Bill Murphy: Well, it's kind of tough for pitchers, because hitters can just go hit in a cage, but we're so tired at the end of the season that you just can't keep throwing during the month or so between the end of the season and the start of the AFL. So yeah, I'm up to 100 pitches now, so I'm pretty much back to normal, but they work you in slowly, because nobody wants to get anybody hurt. No lingering effects from the hamstring injury at the beginning of this season?

Bill Murphy: None at all, I feel great, really all over. I thought I might be a little tight after the time off, but my hammy feels good, my arm feels good, and I'm making up for the innings I lost at the beginning of the season, so I feel good. You talked about how relaxed you were, and I'm sure everybody's saying that you need to be, but isn't that hard to do in a league loaded with hitters?

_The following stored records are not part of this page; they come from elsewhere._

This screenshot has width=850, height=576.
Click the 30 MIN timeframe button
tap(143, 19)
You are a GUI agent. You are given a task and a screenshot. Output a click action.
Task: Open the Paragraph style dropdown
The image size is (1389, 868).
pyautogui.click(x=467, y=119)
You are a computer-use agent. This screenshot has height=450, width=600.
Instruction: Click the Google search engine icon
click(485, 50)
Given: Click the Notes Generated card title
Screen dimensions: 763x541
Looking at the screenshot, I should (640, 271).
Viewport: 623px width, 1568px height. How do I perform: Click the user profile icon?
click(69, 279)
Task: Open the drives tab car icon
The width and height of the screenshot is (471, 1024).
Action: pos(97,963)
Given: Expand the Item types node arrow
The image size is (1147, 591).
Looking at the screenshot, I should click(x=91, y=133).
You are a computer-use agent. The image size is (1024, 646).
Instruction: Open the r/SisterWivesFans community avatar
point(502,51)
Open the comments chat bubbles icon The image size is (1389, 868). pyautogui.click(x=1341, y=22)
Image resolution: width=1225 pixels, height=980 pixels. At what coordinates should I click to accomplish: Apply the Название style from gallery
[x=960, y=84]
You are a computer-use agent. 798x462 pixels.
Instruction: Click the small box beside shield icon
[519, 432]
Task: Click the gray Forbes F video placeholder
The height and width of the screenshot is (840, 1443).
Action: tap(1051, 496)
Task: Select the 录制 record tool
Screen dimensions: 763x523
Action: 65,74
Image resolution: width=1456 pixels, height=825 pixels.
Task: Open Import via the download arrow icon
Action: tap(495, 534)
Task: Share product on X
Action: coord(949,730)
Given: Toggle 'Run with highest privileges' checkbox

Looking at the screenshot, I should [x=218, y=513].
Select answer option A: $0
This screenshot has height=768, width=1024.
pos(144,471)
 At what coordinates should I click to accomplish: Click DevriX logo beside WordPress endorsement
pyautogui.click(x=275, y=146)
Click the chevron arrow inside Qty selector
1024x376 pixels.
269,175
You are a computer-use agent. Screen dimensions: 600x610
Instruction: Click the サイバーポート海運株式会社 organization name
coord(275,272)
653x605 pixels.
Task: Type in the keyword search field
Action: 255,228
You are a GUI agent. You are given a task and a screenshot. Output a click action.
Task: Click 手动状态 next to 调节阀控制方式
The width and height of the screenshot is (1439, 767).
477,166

Bill Murphy: It's a little funny. Everybody tells you to relax, and everybody tells you to throw strikes, but then you look at the lineup you're facing and it's literally an All-Star team. Nobody in this league is going to blow all these hitters away, but I have to believe that it's only going to get tougher. We all want to be in the big leagues, and in the big leagues the lineups are the same way. People say the ball travels here, and it does, but these hitters can hit the ball out of every ballpark. I played this past season in the Pacific Coast League, and in Tucson the ball travels a lot better than it does here, so I'm used to the ball carrying, and these hitters are good, but they're going to be even better in the Majors. If I throw strikes, and locate my pitches, I will have success. I know it.